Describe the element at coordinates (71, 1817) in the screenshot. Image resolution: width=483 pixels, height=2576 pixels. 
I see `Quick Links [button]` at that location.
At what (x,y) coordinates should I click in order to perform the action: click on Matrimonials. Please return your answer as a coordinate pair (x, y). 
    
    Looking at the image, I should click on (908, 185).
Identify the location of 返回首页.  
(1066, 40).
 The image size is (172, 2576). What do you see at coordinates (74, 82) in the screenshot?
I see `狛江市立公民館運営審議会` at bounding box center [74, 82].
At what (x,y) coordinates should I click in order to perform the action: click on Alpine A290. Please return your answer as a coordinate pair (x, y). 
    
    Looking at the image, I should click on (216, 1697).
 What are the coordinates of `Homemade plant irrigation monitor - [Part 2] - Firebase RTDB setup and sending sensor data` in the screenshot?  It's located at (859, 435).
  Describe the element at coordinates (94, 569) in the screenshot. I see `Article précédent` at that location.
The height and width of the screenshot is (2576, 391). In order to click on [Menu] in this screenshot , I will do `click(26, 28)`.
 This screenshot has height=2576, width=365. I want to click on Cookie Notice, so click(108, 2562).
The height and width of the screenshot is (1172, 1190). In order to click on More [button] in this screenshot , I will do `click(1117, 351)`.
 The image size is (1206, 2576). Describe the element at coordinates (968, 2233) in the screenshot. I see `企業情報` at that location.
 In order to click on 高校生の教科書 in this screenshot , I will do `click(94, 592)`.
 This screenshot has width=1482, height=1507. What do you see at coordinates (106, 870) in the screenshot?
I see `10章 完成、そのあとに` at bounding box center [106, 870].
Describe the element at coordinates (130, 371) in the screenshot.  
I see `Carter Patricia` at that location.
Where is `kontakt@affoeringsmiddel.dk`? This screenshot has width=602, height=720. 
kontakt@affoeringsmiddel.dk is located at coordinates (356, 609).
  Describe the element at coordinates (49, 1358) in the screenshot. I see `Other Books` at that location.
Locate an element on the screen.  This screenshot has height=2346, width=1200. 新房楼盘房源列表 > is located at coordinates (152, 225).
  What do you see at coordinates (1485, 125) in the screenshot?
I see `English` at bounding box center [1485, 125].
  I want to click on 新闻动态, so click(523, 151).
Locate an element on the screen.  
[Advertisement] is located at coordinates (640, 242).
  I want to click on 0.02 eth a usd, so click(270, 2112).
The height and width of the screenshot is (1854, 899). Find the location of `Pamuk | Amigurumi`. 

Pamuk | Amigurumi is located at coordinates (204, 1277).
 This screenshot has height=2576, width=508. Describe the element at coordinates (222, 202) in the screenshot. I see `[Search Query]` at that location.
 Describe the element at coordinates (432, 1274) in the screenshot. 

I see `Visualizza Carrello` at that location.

Yapılacak iş
Lütfen kayıtlarda "Identify the location of 返回首页." ifadesini içeren satırdan "Describe the element at coordinates (94, 569)" ifadesini içeren satıra kadar olan satırları, iki uç satır da dahil, hiçbir değişiklik yapmadan yeniden yazın.

Sonuç
Identify the location of 返回首页.  
(1066, 40).
 The image size is (172, 2576). What do you see at coordinates (74, 82) in the screenshot?
I see `狛江市立公民館運営審議会` at bounding box center [74, 82].
At what (x,y) coordinates should I click in order to perform the action: click on Alpine A290. Please return your answer as a coordinate pair (x, y). 
    
    Looking at the image, I should click on (216, 1697).
 What are the coordinates of `Homemade plant irrigation monitor - [Part 2] - Firebase RTDB setup and sending sensor data` in the screenshot?  It's located at (859, 435).
  Describe the element at coordinates (94, 569) in the screenshot. I see `Article précédent` at that location.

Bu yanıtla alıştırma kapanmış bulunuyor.